● WHAT YOU WILL DO
Transcribe exactly the line that contains "Dentures & Partial Dentures (161, 723)" and each line that comes after it in the material, the last line included, and nothing more.

┌──

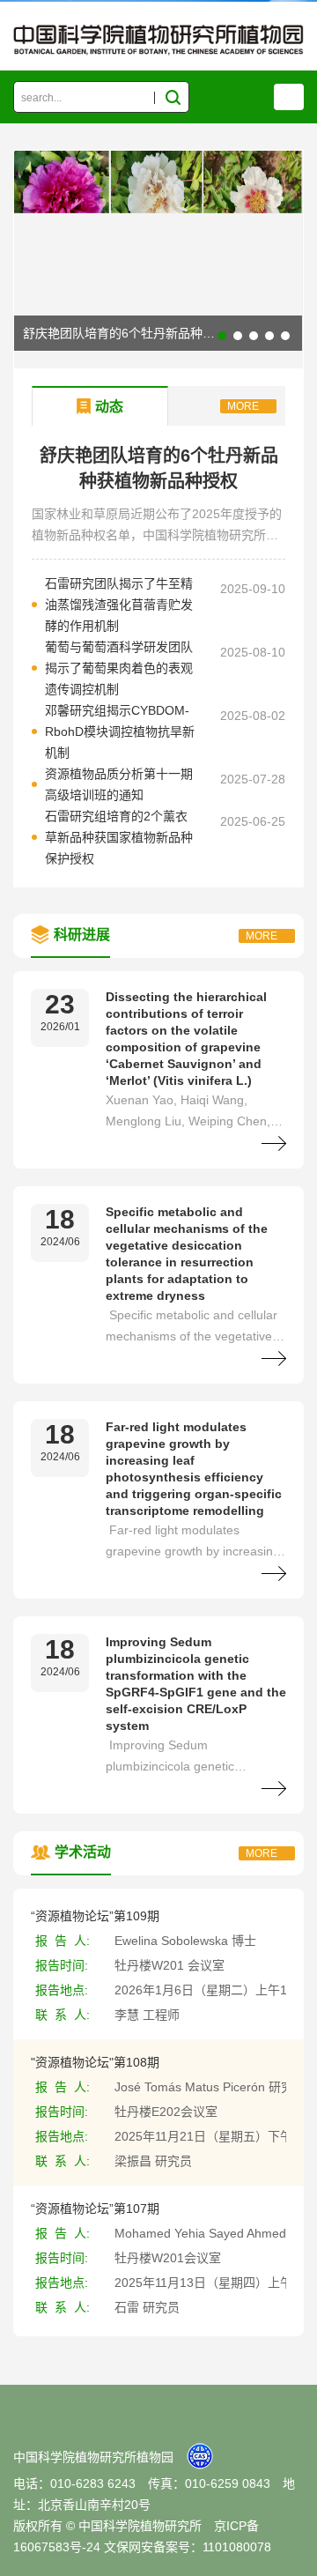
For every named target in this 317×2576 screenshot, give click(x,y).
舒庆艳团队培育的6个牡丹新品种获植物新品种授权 (162, 333)
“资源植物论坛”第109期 (95, 1916)
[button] (221, 335)
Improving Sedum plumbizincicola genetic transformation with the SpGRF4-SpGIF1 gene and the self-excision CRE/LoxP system (196, 1684)
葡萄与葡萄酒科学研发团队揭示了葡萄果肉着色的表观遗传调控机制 (119, 668)
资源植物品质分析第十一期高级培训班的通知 (119, 784)
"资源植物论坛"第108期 (95, 2062)
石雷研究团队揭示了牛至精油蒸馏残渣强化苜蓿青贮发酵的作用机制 (119, 604)
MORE (243, 406)
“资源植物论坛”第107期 (95, 2208)
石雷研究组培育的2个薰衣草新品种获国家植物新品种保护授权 (119, 837)
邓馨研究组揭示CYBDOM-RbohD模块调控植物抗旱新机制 (120, 731)
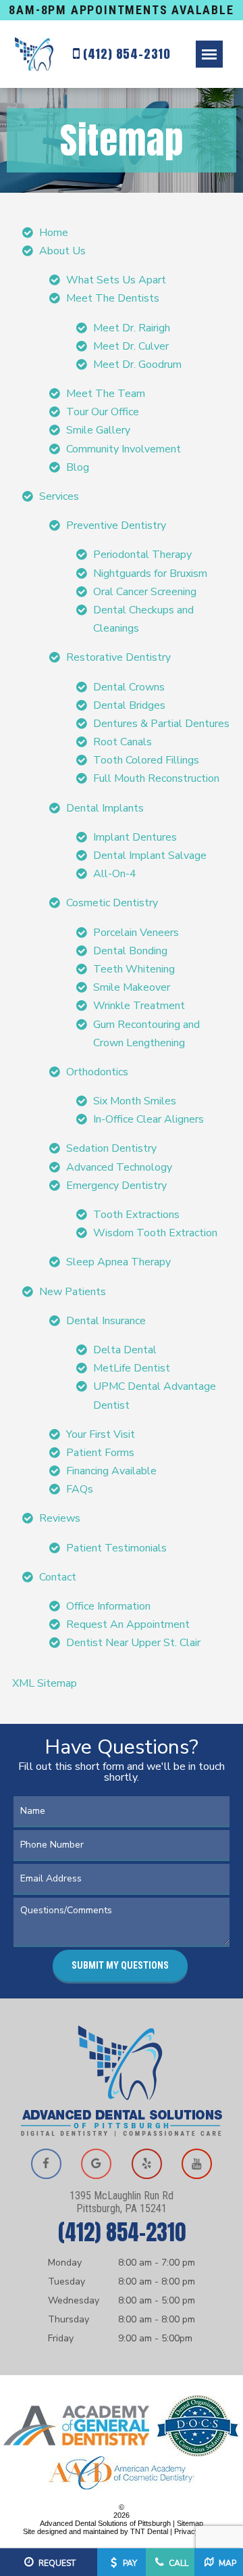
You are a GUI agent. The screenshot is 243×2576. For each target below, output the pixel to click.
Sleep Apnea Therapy (118, 1262)
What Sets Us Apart (116, 280)
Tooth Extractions (136, 1214)
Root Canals (122, 741)
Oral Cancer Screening (144, 591)
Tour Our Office (102, 411)
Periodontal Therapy (142, 554)
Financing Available (111, 1470)
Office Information (108, 1606)
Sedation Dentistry (111, 1148)
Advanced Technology (119, 1167)
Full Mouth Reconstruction (156, 778)
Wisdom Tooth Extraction (155, 1232)
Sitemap (190, 2523)
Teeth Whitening (134, 969)
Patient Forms (100, 1452)
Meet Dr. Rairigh (131, 328)
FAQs (79, 1489)
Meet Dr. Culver (131, 346)
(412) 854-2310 (125, 54)
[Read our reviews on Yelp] (146, 2164)
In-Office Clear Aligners (148, 1119)
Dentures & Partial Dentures (161, 723)
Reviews (59, 1518)
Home (53, 232)
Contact (57, 1577)
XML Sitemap (44, 1683)
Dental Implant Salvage (150, 855)
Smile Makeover (131, 987)
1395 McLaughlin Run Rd (121, 2202)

└──

● SOLUTION BELOW
Dentures & Partial Dentures (161, 723)
Reviews (59, 1518)
Home (53, 232)
Contact (57, 1577)
XML Sitemap (44, 1683)
Dental Implant Salvage (150, 855)
Smile Makeover (131, 987)
1395 McLaughlin Run Rd (121, 2202)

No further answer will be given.